Aids conference opens with call for drugs for poor
Activists and top officials united in calling for cheap, life-savings drugs to be made available to combat Aids in poor countries as the world's biggest conference on the disease opened yesterday. Peter Piot, head of the United Nations Aids agency,...
Activists and top officials united in calling for cheap, life-savings drugs to be made available to combat Aids in poor countries as the world's biggest conference on the disease opened yesterday.
Peter Piot, head of the United Nations Aids agency, dismissed the argument that it is not technically feasible to bring sophisticated antiretroviral treatment to millions of people in some of the world's poorest countries.
And he said the world must never again allow the Aids crisis in Africa - where more than 30 per cent of people in some countries carry HIV - to be repeated in other continents.
"The world stood by while Aids overwhelmed sub-Saharan Africa. Never again," Piot told 15,000 people at the opening ceremony for the week-long 14th International Aids Conference.
"We cannot stand by as passive observers while other continents repeat history, and we must not fail Africa now."
UNAids warned last week the Aids epidemic was still in its infancy and could kill 70 million people over the next 20 years as it spreads deeper into Asia and Eastern Europe.
People with HIV, the virus that causes Aids, can live for many years in the West thanks to expensive antiretroviral drugs. But despite some price cuts, these drugs are available only to small numbers of people in developing countries.
"Treatment is technically feasible in every part of the world... It's not knowledge that's the barrier. It's political will," Piot said.
Outside the conference, some 500 activists took to the streets to echo Piot's call, demanding affordable life-saving drugs for two million poor people by 2004.
"During this conference, more than 50,000 people will die. We have the ability to save most of their lives, but do we have the will?" asked Michael Weinstein, head of the largest US Aids organisation, the Aids Healthcare Foundation.
A debate is raging in the Aids community over whether the stress should be on treatment or prevention, but Piot said both were needed to combat the worst epidemic the world has seen.
The gulf between the world's richest and poorest countries has never been more evident. In the West, 500,000 people were treated with drugs last year and 25,000 people died.

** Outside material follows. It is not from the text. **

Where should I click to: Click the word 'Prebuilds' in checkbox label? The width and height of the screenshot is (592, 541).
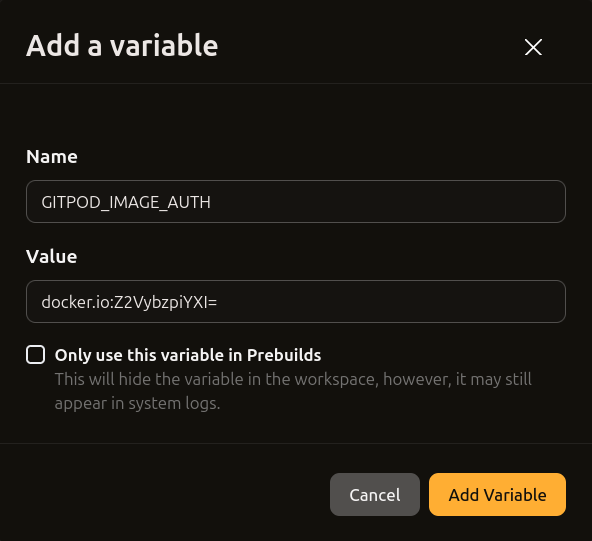click(x=284, y=355)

In Africa, which has been hardest hit by the epidemic, 30,000 are on treatment and 2.2 million died.
Fred Minandi, a 42-year-old farmer from Malawi, is one of the lucky 30,000 and living proof that providing cheap drugs to poor countries is possible, even without an infrastructure.
"There are some people who say that in Africa, people will not be able to take these drugs because they cannot tell the time," said Minandi.
"I may not have a watch but I can assure you that since I started taking my triple therapy in August last year, I haven't missed one dose."
For $10 billion a year, Aids experts are convinced they can launch a credible response to the epidemic with improved prevention against new infections and antiretroviral drugs for people already living with HIV/Aids.
But so far less than a third of the amount is available. "The response of donors to date is appalling. The $10 billion a year needed to combat Aids is equivalent to just four days global military spending or what rich countries spend on agricultural subsidies in 10 days," said Oxfam's Mogha Smith.
Piot said he had been disappointed by the lack of commitment to funding the Aids crisis at the recent G8 summit in Canada.
Morten Rostrup, president of medical charity Medecins Sans Frontieres, said there was a simply lack of political will.
"Don't come and say we don't have resources for this. We learned from September 11 that in a few weeks it is possible to mobilise a widespread political coalition and billions of dollars to fight something that is a common threat," he said.
"This inertia is a crime against humanity, nothing else." Rostrup presented results from seven pilot projects in Africa showing that antiretroviral drug therapies could be successfully given in a low-budget setting.
His group's analysis of 743 patients showed a survival rate of 93 per cent after six months with 82 per cent of patients experiencing reductions of the virus in their blood to undetectable levels.